> [Work to complete] Wherever the line with "Task: Decrease Количество" sits in the listing below, transcribe from it up to and including the line with "The image size is (1322, 740).", exactly, and leave the remaining lines out.

> [Information shown]
▼▼▼
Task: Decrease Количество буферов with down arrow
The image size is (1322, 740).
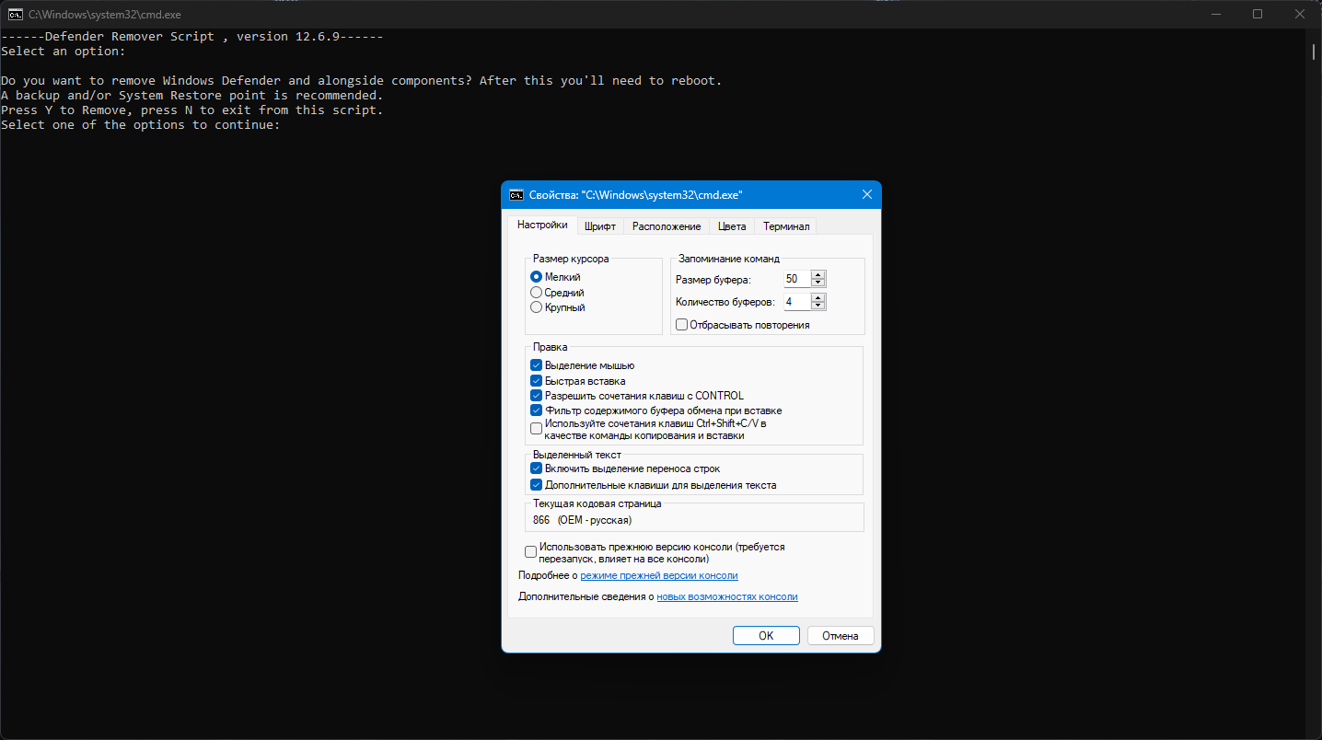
▲▲▲
▼▼▼
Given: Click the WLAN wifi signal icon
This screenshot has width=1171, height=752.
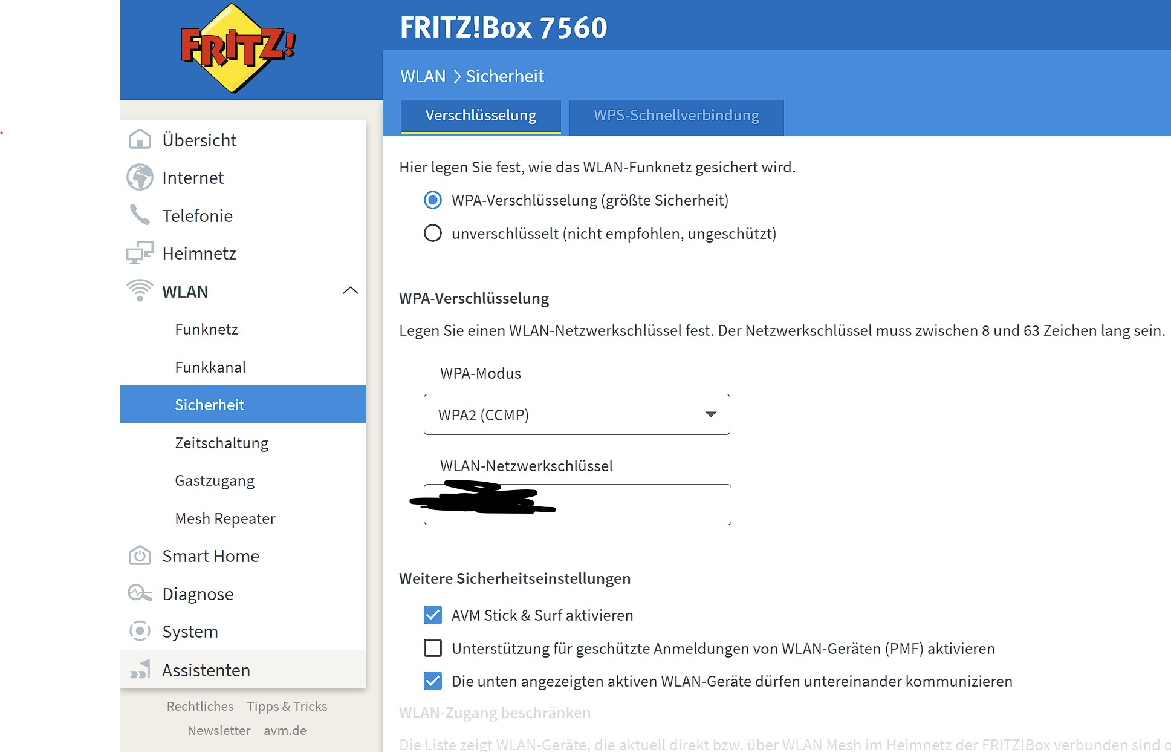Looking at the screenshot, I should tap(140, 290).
▲▲▲
▼▼▼
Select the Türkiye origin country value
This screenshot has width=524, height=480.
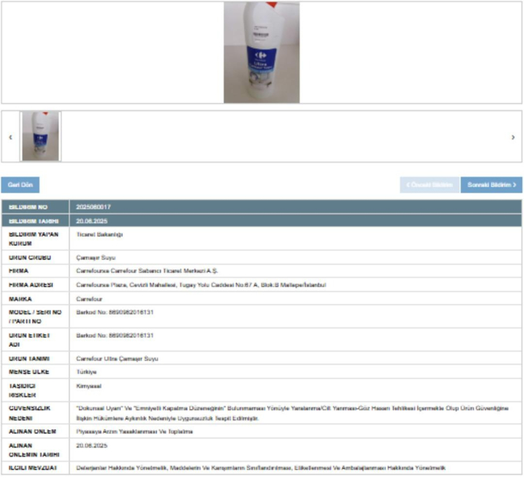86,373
▲▲▲
> [Exercise answer]
Task: Decrease Количество буферов with down arrow
The image size is (1322, 740).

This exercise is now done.